ELSON: The Public Transport Council has the leeway to grant lower public transport fares by up to 5.7 percent. This was exciting news for commuters, who have been accustomed to fare hike after fare hike while service providers reap ever-increasing profit margins.

However, it looks like another fare hike is on the horizon instead, reading what PTC chairman Richard Magnus said in his latest blog post, stating that commuters have increasing demands so fares must be priced accordingly.

“It is no surprise that I have been asked if PTC will consider granting the full quantum for this Exercise. I need to do what is right for our commuters. I also need to do what is right for the PTOs. My colleagues and I in the PTC must find the right and proper balance”

Bearing in mind that a monthly adult travel card for buses (which is considered a concession card, and doesn’t include train rides) is priced at S$120, I’m unclear who he’s been talking to when he says public transport fares are affordable when he says this:

“At a recent meet up with some Choa Chu Kang residents, they have informed me that they spend about $60-$80 a month on public transport expenditure. They hope that fares would remain affordable.”

Has Mr Magnus been getting feedback from people who don’t go leave the house much?

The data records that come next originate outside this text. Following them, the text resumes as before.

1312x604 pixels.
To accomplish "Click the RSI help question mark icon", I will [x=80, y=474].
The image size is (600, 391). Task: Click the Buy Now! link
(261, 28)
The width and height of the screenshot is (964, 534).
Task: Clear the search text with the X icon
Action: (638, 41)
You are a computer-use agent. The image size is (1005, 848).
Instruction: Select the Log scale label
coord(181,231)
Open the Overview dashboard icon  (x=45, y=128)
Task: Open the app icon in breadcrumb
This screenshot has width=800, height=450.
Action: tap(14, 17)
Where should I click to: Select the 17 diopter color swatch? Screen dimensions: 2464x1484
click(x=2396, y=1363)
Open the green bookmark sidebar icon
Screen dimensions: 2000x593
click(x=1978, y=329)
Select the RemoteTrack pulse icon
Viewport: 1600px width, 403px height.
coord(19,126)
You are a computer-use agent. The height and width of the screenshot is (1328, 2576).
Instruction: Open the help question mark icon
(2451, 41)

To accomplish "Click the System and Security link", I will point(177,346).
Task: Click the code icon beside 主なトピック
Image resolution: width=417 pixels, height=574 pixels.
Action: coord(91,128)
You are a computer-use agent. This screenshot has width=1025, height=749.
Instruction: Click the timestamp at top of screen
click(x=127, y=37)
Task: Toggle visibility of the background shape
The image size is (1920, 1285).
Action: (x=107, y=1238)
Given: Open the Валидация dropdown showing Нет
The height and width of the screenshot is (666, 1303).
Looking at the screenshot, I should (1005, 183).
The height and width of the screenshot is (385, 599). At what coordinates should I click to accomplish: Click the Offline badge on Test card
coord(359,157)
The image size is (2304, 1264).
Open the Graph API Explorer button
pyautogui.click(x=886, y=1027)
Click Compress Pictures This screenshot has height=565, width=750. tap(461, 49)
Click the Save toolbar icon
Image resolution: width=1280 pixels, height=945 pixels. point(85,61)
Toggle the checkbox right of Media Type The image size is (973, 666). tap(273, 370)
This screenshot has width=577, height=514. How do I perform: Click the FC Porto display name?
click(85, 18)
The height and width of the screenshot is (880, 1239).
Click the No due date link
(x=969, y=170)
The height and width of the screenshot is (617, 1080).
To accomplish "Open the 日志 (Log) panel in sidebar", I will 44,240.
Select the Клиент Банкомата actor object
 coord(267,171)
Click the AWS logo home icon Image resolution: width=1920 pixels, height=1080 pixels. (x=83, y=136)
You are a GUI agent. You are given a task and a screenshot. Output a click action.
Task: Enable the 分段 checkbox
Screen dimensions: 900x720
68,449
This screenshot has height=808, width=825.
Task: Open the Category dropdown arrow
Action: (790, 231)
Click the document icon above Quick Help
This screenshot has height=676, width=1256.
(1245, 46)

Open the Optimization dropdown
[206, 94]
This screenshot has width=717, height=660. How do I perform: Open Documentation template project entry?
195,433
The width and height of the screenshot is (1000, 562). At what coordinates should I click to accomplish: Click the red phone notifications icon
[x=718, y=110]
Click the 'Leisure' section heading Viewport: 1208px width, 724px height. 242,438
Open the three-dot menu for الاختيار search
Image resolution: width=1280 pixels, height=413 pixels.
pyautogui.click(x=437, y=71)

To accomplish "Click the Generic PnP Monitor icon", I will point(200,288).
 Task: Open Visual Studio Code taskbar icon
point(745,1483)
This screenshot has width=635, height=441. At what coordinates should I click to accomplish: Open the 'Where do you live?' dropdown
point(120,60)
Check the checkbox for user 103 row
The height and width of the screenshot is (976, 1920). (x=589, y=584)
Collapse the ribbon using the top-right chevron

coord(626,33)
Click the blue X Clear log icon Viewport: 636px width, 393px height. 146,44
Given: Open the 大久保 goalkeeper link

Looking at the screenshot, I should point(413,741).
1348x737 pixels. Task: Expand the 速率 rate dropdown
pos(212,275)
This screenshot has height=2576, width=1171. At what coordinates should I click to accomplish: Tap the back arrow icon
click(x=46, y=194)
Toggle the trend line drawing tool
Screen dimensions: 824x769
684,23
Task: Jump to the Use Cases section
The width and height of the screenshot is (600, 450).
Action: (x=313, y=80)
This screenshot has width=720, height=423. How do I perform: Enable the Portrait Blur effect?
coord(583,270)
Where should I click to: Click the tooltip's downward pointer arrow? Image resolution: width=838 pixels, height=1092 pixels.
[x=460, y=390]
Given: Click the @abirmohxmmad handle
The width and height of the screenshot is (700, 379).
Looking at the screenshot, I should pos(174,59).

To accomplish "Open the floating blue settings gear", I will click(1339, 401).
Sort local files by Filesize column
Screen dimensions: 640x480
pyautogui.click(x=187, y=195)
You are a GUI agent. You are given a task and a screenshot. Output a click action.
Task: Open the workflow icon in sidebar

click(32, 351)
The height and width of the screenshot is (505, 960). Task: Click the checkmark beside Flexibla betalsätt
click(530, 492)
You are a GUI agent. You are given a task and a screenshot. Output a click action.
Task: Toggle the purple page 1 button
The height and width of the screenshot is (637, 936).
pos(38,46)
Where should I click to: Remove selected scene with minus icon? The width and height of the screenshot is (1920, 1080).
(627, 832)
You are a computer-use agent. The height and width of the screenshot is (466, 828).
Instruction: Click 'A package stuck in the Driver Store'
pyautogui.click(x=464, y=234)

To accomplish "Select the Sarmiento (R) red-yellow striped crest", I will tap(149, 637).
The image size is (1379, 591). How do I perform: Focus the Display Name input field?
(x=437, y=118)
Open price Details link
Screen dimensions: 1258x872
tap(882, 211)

Mr Magnus goes on to say that fare prices will be influenced by “volatile” energy prices. Erm, when energy prices shot up, commuters had to bear as sharp a burden. Now that they’re down, we don’t get any reprieve?

The next thing affecting “optimal” fare prices is the need to “attract and retain our public transport bus captains and the maintenance, depot, systems and technical workers.”

This sounds reasonable, if we didn’t consider the double and triple digit millions in profit margins which our transport operators have been earning year-on-year. So, the fat cats in office don’t want to share their spoils and expect the men and women on the street to top up the difference?

And of course, there’s the reason that cost must be expended for better train service and reliability due to investment in rail system maintenance.

I think the best way for transport operators to cut costs is to focus exactly on that – reliability of the services – and not come up with some showy new toys which nobody really cares to use.

Like these USB ports on buses (which are so poorly-designed that using them is a challenge)

How about having transport operators fix the key problems in their core service of delivering efficient public transport first, before getting their money tied up in these new-fangled developments?

It’s like having babies – don’t put the procreation sex before the house.

I’m sorry, but if these are the reasons given, I find them sorry excuses to deny commuters a reasonable cut in fare prices.